Given two pandas DataFrames, write code to: (1) merge and aggregate revenue; (2) produce a 2x2 pivot; (3) compute per-state counts with value_counts, nunique/size; (4) add a binary flag via np.where. Reuse the merged DataFrame across parts (assume it persists between steps).

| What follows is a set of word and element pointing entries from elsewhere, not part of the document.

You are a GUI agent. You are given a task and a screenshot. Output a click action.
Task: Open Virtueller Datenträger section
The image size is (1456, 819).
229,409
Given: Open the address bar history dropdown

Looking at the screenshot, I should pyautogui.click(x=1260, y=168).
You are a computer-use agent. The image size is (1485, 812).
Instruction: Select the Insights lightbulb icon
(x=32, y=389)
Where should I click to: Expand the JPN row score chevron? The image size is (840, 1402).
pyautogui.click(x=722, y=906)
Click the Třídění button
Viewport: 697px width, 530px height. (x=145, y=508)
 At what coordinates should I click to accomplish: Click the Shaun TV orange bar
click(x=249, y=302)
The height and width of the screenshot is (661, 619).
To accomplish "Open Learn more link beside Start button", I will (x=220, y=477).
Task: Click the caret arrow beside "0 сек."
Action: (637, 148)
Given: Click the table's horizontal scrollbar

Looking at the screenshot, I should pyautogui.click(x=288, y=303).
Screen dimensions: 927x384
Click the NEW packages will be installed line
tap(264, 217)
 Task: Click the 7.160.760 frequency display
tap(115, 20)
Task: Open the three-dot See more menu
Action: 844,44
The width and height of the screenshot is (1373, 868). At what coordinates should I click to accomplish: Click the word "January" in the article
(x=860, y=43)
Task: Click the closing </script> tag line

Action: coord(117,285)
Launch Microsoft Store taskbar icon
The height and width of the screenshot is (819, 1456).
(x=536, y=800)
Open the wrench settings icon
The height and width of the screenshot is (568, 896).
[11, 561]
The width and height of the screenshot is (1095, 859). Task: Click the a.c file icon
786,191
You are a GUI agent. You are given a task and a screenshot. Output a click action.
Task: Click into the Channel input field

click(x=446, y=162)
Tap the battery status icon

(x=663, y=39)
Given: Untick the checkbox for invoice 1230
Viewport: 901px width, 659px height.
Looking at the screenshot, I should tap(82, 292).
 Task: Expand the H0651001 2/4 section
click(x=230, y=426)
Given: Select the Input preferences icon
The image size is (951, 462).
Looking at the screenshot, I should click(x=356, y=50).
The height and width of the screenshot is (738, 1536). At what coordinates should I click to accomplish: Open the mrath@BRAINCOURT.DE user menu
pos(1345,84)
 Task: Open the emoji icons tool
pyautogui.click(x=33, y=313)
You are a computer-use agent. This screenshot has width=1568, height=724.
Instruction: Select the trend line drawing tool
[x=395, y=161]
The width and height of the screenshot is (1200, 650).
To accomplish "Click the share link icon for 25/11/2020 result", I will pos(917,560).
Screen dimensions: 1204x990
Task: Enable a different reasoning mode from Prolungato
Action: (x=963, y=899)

Data (toy, representative)
users
user_id | is_member | state | age
101 | 1 | CA | 29
102 | 0 | NY | 41
103 | 1 | CA | 35
104 | 0 | TX | 50
orders
order_id | user_id | channel | amount | status
7001 | 101 | SMS | 12.00 | delivered
7002 | 102 | Email | 5.00 | delivered
7003 | 103 | SMS | 7.00 | delivered
7004 | 103 | Email | 4.00 | delivered
7005 | 101 | Organic | 3.50 | delivered
7006 | 104 | SMS | 6.00 | undelivered
Tasks
-
Step 1: Merge orders with users on user_id (left join). Compute two outputs: (a) total delivered revenue by channel; (b) delivered revenue by channel restricted to members (is_member==1). Show groupby(...).sum() results as DataFrames.
-
Step 2: Create a 2x2 pivot of delivered revenue with index=is_member (0/1) and columns=channel in ['SMS','Email'] only, values=amount, aggfunc='sum', fill missing cells with 0. Use pivot_table with aggfunc='sum'.
-
Step 3: From the merged DataFrame, compute per-state: total orders (size) and unique purchasers (nunique of user_id). Return the top-2 states by total orders using sort_values.
-
Step 4: Add column high_value_flag = 1 if (user's lifetime delivered amount >= 15) OR (number of delivered SMS orders per user >= 2), else 0. Use np.where and prior groupby aggregations to avoid SettingWithCopy warnings. Show the final head with relevant columns.